This is a really difficult thing for me to put to words as I just feel so constantly overwhelmed with it all, so I apologise if this isn’t a smooth retelling.
To give you some background, I come from a Jewish family but not religious, my boyfriend comes from a religious family. When we met online, I wasn’t aware of his level of religiousness (not orthodox but something on the way). We didn’t really discuss it much in the beginning as we lived in different countries. Long story short I ended up moving aboard to be with him and changing my entire life for this relationship.
Once settled I had noticed he was more religious than i initially thought and told myself that it was okay and i was comfortable coming on this journey with him. I started keeping kosher, doing shabbat on occasions and going to shul for festivals. I don’t know where along the lines something changed for me, call it an epiphany, but i just began moving away from the religion.
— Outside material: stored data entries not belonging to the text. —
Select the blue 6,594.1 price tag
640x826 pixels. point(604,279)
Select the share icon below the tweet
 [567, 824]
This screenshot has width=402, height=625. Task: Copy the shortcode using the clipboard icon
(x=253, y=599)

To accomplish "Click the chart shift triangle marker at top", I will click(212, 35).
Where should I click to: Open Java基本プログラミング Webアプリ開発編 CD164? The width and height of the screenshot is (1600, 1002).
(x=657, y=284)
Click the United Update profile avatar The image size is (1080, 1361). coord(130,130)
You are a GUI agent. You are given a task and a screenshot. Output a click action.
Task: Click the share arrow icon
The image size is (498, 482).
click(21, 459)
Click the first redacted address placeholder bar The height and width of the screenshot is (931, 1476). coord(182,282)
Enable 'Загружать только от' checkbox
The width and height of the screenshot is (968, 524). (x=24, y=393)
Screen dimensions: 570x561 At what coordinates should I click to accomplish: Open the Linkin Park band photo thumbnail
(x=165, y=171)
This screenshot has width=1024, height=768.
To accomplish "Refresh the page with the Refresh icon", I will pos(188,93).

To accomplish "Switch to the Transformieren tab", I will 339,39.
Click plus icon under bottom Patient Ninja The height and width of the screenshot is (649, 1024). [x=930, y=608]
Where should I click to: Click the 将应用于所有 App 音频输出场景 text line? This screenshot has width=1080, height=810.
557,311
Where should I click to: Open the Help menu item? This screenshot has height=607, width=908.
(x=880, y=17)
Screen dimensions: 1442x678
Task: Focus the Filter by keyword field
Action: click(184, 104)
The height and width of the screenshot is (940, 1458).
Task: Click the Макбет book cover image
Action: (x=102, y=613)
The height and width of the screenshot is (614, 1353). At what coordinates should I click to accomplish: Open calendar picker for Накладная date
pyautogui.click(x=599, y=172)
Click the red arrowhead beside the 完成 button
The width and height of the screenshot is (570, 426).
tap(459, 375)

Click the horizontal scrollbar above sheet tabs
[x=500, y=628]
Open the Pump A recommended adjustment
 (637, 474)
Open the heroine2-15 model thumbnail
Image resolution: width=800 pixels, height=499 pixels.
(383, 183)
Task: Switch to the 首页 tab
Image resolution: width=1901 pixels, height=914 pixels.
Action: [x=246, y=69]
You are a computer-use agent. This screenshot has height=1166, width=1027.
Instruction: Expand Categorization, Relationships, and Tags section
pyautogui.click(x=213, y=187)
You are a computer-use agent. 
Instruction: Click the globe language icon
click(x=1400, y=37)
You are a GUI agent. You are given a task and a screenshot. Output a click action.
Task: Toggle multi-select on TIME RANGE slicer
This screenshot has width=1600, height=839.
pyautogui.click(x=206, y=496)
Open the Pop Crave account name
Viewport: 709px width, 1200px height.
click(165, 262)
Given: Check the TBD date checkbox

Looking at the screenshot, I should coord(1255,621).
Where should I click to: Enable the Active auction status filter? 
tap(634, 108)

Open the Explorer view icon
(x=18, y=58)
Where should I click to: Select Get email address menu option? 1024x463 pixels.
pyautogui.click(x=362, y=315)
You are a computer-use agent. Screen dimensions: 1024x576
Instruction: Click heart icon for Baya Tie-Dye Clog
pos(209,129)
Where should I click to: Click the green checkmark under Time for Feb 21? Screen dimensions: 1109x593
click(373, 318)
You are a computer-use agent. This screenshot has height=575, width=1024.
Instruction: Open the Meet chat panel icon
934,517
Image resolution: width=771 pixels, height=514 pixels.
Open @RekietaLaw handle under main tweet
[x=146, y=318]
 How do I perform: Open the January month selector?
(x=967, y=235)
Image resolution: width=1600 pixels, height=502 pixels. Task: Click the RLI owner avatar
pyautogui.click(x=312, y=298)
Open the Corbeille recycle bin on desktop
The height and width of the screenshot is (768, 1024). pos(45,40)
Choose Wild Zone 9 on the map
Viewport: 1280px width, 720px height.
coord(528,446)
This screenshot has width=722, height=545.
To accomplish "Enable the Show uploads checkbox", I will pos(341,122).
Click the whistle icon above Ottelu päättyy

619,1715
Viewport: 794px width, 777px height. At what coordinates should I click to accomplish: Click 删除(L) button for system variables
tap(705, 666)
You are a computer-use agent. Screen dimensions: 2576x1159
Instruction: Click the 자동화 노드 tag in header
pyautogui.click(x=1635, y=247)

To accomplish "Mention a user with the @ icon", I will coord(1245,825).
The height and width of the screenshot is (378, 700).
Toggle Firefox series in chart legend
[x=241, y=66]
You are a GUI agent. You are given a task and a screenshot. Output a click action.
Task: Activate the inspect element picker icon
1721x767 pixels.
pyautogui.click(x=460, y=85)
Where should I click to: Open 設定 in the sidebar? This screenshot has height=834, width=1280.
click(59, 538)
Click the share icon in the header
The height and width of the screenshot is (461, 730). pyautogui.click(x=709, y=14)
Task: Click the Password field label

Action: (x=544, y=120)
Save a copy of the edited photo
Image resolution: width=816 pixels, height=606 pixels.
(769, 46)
What really kicked it off was the Nidah and the portrayal of women in the Torah. I am not secular and I did really believe in God but this doesn’t sit right with me and never has.
Back to the story, Me and my boyfriend were talking and somehow this came up into conversation. I was staunchly against, but he said it was something he wanted to keep with his wife (with hopes that would be me). We got into a heated debate, the whole “women are unclean and impure on their period” which isn’t what he believes but it’s a huge aspect of it. He believes in the whole “it’s a beautiful part of the religion for a marriage”. Anyway, ever since this conversation things have been rocky between us, we continue to try have these open discussions but more time than not it ends less than pleasant. We discuss more things outside of this like going to shul and the mikve but all this has done is push me further away from the religion.
Now to the reason I am writing this, we had an explosive argument today. My main point was that, what will happen if he decides randomly during our marriage to be significantly more religious than he already will be, where dos that leave me? will i be forced to follow? or will it result in a divorce. Now you are probably thinking that i’m over thinking this, but that’s just how i conceptualise things. He never seems to have an answer for me, he always tells me he doesn’t know enough or isn’t a Rabbi and will need to speak with one. This obviously does nothing for my anxiety and pushes me further into a spiral. I don’t know what to do or where to go from here. I truly love him and wanted to see a future with him, but I do want to sacrifice my freedoms. Depending on which subreddit you are reading this from I can imagine people will say “but if you view religion as a sacrifice of freedom that’s not right or not the religion” but I don’t care, it’s how it feels.
I am at a crossroads and I don’t know what to do. I love him so much and the last thing I would want is to be without him but the fear of the future is pulling me back.
I know I have some soul searching to do, and I know most of these responses will tell me I should go and lean about the religion outside of my boyfriend but I am worried It will just push me further away.
If anyone has some advice whether from experience or what not, it would be greatly appreciated.
TLDR: 1. My boyfriend is religious I am not 2. He wants to be more religious in the future and I am content where I am 3. I moved country to be with him without knowing about this religious factor 4. He is not a bad guy, we just have completely different upbringings 5. We’ve argued about the Nidah and perception of women in the Torah 6. We are both in a very heated relationship at the moment, both very confused as what to do next 7. Is it possible that we can be so in love but not meant for each other.